The Walton Family Foundation -- created by the people who created Walmart -- has given more than $300 million to charter schools, voucher programs and other educational enterprises concerned with the education of poor and minority students across the country.

The Walton Family Foundation gave more than $58 million to the KIPP schools, which have had spectacular success in raising the test scores of children in ghettoes where the other children are far behind in academic performance.

D.C. Prep, in Washington, whose students are mostly poor and black, has also received grants from the Walton Family Foundation. Its test scores likewise exceed those of traditional neighborhood schools, as well as the test scores of other local charter schools. Other wealthy people across the country have been doing similar things for years, including high-tech tycoons like Bill Gates and Michael Dell. It is one of the great untold stories of a unique pattern of philanthropy that makes America truly exceptional.

Yet these philanthropists have been attacked by the teachers' unions and by others in the education establishment, including academics.

It was painful to watch a well-known historian of education on a TV talk show recently, denouncing people from "Wall Street" who have promoted alternatives to the failing public schools. Apparently, in some circles, you can just say the words "Wall Street" and that proves that something evil is being done.

You can listen in vain for any concrete evidence that these philanthropic efforts to help educate poor children are creating harm.

Instead, you get statements like that from the head of the American Federation of Teachers, saying, "they're trying to create an alternative system and destabilize what has been the anchor of American democracy."

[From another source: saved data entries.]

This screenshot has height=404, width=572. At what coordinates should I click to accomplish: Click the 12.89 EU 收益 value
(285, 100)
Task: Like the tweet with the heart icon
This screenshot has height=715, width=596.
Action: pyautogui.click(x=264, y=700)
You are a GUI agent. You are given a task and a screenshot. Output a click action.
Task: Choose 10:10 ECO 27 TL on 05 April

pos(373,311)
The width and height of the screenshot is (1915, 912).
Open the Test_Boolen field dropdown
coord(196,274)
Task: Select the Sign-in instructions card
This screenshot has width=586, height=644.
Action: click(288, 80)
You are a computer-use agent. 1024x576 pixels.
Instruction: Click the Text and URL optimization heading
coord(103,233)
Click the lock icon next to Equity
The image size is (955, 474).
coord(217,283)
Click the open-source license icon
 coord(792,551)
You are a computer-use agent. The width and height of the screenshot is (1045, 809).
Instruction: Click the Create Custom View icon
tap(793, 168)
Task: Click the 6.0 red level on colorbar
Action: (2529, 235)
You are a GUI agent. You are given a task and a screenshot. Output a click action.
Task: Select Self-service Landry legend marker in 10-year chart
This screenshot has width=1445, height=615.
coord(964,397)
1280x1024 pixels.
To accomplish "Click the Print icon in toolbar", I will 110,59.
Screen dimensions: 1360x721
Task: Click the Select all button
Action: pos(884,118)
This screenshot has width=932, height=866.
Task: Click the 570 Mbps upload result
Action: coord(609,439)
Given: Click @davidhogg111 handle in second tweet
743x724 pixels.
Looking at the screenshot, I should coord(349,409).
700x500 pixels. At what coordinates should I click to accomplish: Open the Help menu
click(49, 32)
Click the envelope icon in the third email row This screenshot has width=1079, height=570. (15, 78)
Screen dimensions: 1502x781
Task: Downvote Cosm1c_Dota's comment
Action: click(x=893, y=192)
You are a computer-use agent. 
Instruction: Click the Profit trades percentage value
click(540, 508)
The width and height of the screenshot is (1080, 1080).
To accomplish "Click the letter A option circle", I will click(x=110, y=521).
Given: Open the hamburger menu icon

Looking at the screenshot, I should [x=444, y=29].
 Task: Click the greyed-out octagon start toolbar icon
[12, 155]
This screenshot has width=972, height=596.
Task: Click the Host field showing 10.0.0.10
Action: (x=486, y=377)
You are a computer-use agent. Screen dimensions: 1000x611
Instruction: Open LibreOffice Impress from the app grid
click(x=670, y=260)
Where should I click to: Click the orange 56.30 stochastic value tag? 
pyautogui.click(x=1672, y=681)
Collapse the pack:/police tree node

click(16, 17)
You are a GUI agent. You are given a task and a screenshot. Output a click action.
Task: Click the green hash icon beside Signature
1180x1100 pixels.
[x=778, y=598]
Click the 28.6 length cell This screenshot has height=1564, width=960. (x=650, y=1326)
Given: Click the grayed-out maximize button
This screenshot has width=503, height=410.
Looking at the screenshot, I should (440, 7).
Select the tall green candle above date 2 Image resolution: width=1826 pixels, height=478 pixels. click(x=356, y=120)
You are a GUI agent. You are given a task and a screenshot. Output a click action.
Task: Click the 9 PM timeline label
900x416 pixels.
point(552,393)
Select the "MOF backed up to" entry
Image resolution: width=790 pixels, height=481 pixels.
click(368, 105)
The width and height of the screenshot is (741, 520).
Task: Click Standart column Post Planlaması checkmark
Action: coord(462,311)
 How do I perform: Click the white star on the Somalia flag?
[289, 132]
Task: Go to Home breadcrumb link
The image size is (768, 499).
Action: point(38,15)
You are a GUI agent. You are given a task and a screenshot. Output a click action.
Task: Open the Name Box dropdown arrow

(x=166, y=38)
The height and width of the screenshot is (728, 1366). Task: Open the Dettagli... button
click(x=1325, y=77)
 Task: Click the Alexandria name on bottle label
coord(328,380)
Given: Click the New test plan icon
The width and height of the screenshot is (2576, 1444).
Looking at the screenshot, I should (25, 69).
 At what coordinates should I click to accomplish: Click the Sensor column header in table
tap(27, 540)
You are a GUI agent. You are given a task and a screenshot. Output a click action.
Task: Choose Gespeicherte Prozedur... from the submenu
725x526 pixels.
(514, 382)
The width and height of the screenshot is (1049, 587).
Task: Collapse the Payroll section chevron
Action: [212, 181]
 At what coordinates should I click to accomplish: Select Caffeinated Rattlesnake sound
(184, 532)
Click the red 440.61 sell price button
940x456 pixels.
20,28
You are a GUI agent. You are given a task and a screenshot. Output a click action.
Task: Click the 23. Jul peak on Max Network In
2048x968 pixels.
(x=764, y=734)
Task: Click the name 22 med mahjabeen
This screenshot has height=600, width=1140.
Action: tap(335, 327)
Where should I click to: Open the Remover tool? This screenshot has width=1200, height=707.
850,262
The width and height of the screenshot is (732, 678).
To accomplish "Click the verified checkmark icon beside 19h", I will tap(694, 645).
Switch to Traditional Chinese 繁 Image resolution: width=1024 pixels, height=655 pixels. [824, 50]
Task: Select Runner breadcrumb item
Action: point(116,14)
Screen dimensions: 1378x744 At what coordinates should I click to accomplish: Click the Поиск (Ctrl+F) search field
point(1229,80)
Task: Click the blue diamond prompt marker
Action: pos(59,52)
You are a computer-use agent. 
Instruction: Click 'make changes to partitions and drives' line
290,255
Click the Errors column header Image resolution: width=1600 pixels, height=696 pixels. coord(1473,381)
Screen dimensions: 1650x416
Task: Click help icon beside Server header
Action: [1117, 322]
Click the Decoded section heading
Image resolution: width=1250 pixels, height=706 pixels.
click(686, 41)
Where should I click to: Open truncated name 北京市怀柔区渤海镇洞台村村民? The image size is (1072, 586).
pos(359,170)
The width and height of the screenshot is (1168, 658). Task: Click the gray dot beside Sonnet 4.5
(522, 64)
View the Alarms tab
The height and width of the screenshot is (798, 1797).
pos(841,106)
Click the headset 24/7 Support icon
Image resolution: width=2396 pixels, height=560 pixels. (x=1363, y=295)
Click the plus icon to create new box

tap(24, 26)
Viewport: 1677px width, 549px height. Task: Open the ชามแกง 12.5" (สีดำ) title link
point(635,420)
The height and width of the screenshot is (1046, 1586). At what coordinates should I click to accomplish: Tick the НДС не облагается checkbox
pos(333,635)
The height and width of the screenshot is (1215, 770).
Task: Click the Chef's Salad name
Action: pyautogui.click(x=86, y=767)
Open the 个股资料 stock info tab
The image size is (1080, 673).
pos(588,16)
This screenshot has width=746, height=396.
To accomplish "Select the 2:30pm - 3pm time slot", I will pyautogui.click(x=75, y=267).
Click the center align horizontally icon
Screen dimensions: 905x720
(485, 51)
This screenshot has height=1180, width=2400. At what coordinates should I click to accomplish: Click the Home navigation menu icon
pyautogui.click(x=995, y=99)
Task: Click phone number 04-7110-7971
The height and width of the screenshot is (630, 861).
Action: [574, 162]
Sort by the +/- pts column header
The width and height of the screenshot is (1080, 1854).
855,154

If government-monopoly schools, with iron-clad tenure for incompetent teachers, have been an anchor, they have been an anchor around the necks of American students, who consistently score lower on international tests than students from countries that spend half as much money per student, and yet have students who outperform our youngsters, year after year.

It is not written in the stars that youngsters in ghetto schools have to score miles behind everybody else. Data from the 1940s show test scores in Harlem schools comparable to test scores in white working class schools on New York's lower east side. (See "Teachers College Record," Fall 1981, pages 40-41.)

Even today, particular minority schools -- sometimes charter schools, sometimes Catholic schools, and sometimes even regular public schools headed by principals who defy the prevailing educational dogmas -- turn out black students who can compete with other students academically.

Teachers' unions and others who defend the public school establishment decry competing schools, on grounds that they are somehow undermining the public schools.

One of the claims is that these alternative schools drain money from the public schools. But expenditures per pupil in the public schools have risen during the era of the spread of alternative schools.

Of course, if there were no alternative schools, the total amount of money going to the public school system might have increased more. But this would not necessarily produce more money per student, since charter schools typically do not get as much money per student as the public schools get.

Then there is the claim that alternative schools "skim the cream" of the students, and that this explains why their test results are better. But many, if not most, charter schools select among their applicants through a lottery.

Lots of things need to be done by lots of people to improve our education system, especially for schools in minority neighborhoods. Demonizing those who are trying to help is not one of them.